Lo más notable es que eso quizá haya contribuido a la pérdida de empleos y prestigio que habrían llegado con la reubicación en Copenhague de la Agencia Europea de Medicamentos, una oficina de la Unión Europea que ponía a prueba farmacéuticos. El gobierno danés había invertido meses y millones de coronas cortejando a la agencia, que había decidido mudarse de Londres al continente tras la decisión del brexit. Sin embargo, la publicidad de las acusaciones que enfrenté quizás hayan asustado a los miembros de distintas nacionalidades del personal de la agencia.

Mi pesadilla terminó después de ocho meses; Dinamarca cambió sus leyes para que se retiraran las acusaciones en mi contra. Tuve más suerte que Bullen al escapar del estigma de por vida que conlleva una sentencia penal, pero como ella, regresé a mi país de origen determinada a advertir sobre las cosas que podemos perder si seguimos avanzando por el sendero que han marcado los creadores de políticas ultranacionalistas.

Vi que el odio hacia otros es contagioso e inevitablemente se transmite a las personas más necesarias para la supervivencia de un país, ya sean empleados de una granja o médicos. Esto termina por ponerse en conflicto con la economía y las aspiraciones del país.

El desastre humanitario que ha representado el maltrato del gobierno de Trump a los migrantes ya se ha documentado con lujo de detalle. Sin embargo, es menos conocida la destrucción que ese tipo de políticas provocan en la sociedad, la economía y el desarrollo a largo plazo de los países que intentan deshacerse de los inmigrantes.

El tipo de xenofobia que afligió a Dinamarca hizo su aparición el mes pasado durante las audiencias del juicio político en los comentarios que cuestionaban la lealtad de servidores públicos como el teniente coronel Alexander Vindman y Fiona Hill porque son inmigrantes. Sus contribuciones —incluyendo la disposición de arriesgar su vida en nombre del deber— no les importan a sus detractores, que vieron y escucharon solo una cosa: no son uno de nosotros.

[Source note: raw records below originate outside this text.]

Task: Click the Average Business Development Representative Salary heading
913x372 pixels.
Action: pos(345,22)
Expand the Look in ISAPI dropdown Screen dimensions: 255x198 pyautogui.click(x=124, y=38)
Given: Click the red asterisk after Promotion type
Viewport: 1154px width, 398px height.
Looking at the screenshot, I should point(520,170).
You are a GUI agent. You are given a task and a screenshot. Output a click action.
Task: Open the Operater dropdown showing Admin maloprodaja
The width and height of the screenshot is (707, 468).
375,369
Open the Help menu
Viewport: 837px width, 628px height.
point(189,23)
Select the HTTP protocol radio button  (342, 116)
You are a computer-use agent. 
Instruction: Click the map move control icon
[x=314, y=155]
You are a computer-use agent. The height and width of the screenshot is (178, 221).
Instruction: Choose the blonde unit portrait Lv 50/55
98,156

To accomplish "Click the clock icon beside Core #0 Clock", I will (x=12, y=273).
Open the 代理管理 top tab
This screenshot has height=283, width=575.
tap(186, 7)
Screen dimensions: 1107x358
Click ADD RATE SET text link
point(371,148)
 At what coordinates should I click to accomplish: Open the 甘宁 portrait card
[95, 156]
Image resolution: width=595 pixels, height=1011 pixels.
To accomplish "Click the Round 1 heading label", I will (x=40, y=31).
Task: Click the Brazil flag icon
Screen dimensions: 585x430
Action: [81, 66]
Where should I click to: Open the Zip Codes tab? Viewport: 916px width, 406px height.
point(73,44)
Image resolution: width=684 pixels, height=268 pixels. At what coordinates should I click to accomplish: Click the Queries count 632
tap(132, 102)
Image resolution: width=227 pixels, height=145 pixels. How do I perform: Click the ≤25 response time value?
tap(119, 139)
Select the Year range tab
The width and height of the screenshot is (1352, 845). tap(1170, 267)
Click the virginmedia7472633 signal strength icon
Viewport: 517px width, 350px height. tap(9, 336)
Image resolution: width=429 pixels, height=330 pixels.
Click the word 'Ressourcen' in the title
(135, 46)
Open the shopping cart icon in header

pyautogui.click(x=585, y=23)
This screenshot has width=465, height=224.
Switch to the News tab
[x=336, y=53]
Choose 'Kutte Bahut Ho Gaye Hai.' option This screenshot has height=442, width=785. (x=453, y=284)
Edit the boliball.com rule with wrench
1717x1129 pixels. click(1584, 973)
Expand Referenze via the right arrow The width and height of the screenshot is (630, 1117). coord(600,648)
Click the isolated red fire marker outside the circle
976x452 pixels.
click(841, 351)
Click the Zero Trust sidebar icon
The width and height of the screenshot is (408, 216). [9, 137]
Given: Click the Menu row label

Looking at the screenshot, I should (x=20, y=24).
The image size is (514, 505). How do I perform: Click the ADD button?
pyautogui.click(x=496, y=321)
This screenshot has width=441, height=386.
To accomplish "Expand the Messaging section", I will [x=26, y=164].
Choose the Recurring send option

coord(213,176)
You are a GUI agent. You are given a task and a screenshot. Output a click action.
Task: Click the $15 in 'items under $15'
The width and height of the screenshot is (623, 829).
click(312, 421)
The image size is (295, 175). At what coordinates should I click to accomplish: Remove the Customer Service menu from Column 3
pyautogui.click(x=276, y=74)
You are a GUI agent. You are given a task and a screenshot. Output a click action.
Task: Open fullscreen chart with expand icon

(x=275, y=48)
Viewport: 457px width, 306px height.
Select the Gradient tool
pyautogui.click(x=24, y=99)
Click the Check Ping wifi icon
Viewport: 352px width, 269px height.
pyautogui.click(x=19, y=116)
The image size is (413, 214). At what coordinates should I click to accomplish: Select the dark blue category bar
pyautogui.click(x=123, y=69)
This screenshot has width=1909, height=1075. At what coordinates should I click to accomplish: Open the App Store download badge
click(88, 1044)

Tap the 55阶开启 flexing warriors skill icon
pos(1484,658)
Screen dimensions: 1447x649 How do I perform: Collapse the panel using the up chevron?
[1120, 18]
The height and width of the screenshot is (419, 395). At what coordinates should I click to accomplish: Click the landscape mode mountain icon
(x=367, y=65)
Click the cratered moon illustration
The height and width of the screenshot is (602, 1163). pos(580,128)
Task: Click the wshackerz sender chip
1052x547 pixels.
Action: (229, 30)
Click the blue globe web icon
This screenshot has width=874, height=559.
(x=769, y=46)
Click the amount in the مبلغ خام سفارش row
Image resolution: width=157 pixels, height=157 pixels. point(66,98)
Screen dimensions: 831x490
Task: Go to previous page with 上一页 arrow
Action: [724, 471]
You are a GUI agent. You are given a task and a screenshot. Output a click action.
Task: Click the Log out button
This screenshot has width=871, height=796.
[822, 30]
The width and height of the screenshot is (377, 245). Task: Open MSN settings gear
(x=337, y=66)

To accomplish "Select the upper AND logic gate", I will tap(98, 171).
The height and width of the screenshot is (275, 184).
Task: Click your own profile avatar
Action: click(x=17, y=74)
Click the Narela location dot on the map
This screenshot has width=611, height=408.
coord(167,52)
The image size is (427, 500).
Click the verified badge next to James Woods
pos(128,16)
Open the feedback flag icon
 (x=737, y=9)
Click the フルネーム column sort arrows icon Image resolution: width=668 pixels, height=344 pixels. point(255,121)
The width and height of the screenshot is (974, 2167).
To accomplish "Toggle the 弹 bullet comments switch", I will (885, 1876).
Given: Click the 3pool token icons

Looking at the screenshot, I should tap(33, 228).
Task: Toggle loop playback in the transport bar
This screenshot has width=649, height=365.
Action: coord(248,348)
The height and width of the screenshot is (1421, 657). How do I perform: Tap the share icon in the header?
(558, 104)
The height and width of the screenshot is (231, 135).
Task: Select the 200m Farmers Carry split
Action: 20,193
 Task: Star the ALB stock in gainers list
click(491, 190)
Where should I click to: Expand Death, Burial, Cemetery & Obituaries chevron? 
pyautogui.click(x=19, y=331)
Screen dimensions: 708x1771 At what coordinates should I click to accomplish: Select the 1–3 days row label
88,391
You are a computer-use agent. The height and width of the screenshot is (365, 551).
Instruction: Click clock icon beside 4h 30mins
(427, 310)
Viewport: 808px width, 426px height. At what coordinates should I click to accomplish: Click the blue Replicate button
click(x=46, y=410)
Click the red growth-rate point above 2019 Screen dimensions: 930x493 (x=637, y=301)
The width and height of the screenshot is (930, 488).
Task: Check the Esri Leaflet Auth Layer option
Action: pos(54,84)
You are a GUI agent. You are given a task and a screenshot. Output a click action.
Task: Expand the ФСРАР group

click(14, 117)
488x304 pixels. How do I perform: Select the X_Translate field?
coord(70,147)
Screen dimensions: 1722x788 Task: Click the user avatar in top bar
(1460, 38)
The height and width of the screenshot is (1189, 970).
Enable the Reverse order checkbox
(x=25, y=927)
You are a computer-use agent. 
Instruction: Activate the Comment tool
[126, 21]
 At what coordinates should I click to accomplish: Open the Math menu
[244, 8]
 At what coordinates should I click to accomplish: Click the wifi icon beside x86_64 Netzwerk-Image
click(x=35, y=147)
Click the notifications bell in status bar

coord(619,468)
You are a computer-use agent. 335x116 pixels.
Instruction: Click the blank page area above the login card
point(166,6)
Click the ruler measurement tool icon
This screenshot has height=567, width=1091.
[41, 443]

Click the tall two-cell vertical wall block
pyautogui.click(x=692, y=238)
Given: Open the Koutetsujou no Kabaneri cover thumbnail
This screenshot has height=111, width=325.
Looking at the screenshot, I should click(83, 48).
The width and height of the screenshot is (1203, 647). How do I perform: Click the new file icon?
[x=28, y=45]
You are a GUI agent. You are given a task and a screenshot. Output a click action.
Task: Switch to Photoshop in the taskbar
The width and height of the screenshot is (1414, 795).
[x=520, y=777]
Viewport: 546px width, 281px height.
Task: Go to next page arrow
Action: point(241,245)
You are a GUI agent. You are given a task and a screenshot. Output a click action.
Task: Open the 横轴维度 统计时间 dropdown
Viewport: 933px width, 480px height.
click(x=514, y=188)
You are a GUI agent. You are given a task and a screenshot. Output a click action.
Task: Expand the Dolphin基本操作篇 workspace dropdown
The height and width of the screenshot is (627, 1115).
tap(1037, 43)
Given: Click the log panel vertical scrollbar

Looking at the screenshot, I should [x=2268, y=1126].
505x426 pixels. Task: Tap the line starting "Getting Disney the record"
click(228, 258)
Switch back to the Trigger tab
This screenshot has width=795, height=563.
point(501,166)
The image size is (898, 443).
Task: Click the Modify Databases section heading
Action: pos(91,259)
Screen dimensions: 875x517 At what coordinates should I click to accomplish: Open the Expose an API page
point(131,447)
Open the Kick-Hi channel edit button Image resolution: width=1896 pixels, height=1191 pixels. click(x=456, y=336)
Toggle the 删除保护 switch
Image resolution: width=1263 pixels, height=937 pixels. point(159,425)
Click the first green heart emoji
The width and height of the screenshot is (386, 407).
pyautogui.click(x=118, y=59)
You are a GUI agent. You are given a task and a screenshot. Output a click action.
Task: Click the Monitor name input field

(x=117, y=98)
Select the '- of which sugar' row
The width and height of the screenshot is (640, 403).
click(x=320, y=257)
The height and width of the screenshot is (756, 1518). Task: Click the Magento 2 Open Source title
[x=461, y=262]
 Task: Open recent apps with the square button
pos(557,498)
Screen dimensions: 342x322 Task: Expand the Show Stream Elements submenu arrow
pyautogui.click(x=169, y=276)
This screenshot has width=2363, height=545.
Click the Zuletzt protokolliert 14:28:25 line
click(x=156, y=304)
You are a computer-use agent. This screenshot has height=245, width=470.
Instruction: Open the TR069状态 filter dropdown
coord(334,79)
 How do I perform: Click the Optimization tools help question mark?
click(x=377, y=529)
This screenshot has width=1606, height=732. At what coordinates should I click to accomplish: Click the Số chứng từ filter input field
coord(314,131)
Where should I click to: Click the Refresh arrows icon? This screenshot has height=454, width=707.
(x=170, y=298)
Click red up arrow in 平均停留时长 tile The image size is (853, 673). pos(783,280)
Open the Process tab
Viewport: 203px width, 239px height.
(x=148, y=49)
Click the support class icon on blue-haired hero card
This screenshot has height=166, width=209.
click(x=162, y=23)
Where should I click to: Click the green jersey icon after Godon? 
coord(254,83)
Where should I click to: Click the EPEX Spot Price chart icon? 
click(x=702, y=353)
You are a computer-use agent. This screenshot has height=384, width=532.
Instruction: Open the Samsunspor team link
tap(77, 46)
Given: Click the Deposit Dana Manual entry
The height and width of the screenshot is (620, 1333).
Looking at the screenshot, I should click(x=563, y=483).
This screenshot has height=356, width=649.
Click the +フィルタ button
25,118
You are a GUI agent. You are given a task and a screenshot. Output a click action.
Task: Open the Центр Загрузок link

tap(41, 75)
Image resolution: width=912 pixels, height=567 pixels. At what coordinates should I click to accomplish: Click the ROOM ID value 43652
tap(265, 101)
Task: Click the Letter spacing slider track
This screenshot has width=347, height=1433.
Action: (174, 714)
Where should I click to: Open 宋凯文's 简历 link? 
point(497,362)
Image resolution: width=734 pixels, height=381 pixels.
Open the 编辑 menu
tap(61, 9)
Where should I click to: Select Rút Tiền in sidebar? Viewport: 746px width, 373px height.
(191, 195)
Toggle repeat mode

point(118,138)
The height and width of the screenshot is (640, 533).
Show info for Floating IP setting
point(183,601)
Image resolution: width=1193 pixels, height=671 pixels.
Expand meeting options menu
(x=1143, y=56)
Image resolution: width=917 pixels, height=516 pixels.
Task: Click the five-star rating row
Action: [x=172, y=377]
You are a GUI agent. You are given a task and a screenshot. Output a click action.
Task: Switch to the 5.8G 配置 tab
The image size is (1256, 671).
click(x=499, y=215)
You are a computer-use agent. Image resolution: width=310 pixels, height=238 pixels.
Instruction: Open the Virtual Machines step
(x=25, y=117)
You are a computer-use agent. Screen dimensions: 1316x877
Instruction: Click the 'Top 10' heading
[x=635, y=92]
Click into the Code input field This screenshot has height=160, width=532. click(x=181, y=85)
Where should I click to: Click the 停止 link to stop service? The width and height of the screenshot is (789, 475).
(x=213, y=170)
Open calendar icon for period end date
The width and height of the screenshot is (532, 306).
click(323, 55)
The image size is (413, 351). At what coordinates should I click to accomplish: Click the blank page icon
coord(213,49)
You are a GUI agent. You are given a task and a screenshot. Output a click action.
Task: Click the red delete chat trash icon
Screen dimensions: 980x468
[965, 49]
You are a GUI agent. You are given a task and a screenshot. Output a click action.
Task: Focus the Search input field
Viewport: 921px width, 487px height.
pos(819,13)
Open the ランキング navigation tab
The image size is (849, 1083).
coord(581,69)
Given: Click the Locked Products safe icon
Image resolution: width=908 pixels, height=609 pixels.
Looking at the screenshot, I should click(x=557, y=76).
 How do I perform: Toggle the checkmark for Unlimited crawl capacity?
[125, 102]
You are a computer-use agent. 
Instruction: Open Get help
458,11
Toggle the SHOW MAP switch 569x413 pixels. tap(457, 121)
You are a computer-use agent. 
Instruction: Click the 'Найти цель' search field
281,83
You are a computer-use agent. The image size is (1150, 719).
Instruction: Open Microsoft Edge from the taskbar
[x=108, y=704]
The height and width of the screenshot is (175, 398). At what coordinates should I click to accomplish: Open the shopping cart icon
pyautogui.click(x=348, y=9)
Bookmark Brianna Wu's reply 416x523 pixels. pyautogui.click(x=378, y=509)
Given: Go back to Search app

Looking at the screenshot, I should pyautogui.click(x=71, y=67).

Además del sorprendente fracaso moral que esto representa —junto con la prohibición de viaje a los ciudadanos de países de mayoría musulmana y los horrores de los niños centroamericanos enjaulados—, es contraproducente en proporciones inimaginables. Los inmigrantes ayudaron a los estadounidenses a ganar la Segunda Guerra Mundial y los enviaron a la luna; los inmigrantes construyeron el dominio tecnológico global de Silicon Valley y permitieron que Estados Unidos ganara más Premios Nobel que ningún otro país.

Literalmente hicieron de Estados Unidos un país grandioso. No dejemos que nadie destruya ese legado a cambio de un sueño tóxico de pureza.